__TASKS FOR THIS EXERCISE__.
a – In the roundabout discussion, how much were road accidents reduced after intersections were replaced with roundabouts?
b – Carry on the roundabout discussion from its final sentence.

However, I am *not* against roundabouts. If indeed they prevent accidents and allow full traffic flow, then why I have seen so few of them in Montreal and Toronto, as well as so few of them on trips to the USA? I am not knowledgeable in the mathematics of traffic flow, but take your word that these structures are as good as you say. Hence, the puzzlement why not more adoption of them.
Also, I try to use public transportation near where I live, but a 20 minute car ride becomes 2 hours via public transport which competes with about 2 hours to walk to work. I'm not in a great location for efficient public transport, but for other people and other cities, sure, it can be very efficient, e.g., NYC where everything is connected.
The experiment was run in a North Midwestern US province, can't remember exactly where. The mayor took it upon himself to have intersections replaced with roundabouts against the wishes of the majority of the population. Results showed that road accidents as a whole were reduced by up to 80% and average journey times reduced. The populace eventually got over their fear of the roundabout and the whole scheme was consired a roaring success. The reason we don't see the roundabout widely adopted, is political fear coupled with public intransigence. Oftentimes it just takes political balls to grab the bull by its horns.

__MATERIAL SUPPLIED__.

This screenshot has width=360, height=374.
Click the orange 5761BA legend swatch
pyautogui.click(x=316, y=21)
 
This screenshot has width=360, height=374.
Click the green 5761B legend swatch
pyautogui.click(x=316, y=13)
...
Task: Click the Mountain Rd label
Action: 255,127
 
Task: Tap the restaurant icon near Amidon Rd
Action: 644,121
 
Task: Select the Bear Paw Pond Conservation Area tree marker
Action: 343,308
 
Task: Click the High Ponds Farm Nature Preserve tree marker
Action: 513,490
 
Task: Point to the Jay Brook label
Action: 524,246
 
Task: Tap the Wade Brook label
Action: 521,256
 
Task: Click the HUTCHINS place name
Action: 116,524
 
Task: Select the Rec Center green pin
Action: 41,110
==
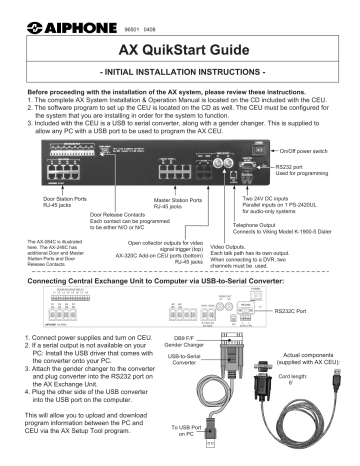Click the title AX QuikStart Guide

__ANSWERS BELOW__.
a – By up to 80%.

b –
Wow. Cool.
Yes, big cities are generally better served. I live in London. I haven't owned a car for over 20 years and can travel easily in London and up and down the country to major cities and towns via public transport with ease. Driving in London is a horrendous nightmare, if you do it voluntarily, you'd literally have to be mad or a masochist 🤣.
As someone with elderly relatives who are slow to give up the keys, the mobility it would provide to large segments of society would be enormously helpful. Not everyone can use public transit easily, nor does it reach everywhere.
If the technology ever became good enough, a big if, it would also revolutionize transportation and shipping. Some of this would be tragic if this happened before driving jobs could be replaced. But the net economic benefit in cold productivity terms would be great.
Not to mention, when I am driving, I am doing nothing else. Boy would I prefer to be able to read or do work.
"Does that mean that society should give up on building driverless cars? Absolutely not. In the long run, they will save lives, and also give many people, such the blind, elderly, and disabled, have far more autonomy over their own lives."
Speaking as someone with many years in the business of human passenger transport, I can attest that there's much more to the process than simply navigating a vehicle safely- especially when dealing with "the blind, elderly, and disabled", but also with anyone who isn't up for packing their own luggage or groceries in the car trunk. Or anyone who's too intoxicated to make it up their front steps and unlock their door, or to even be sure of having arrived at their own home address or intended destination.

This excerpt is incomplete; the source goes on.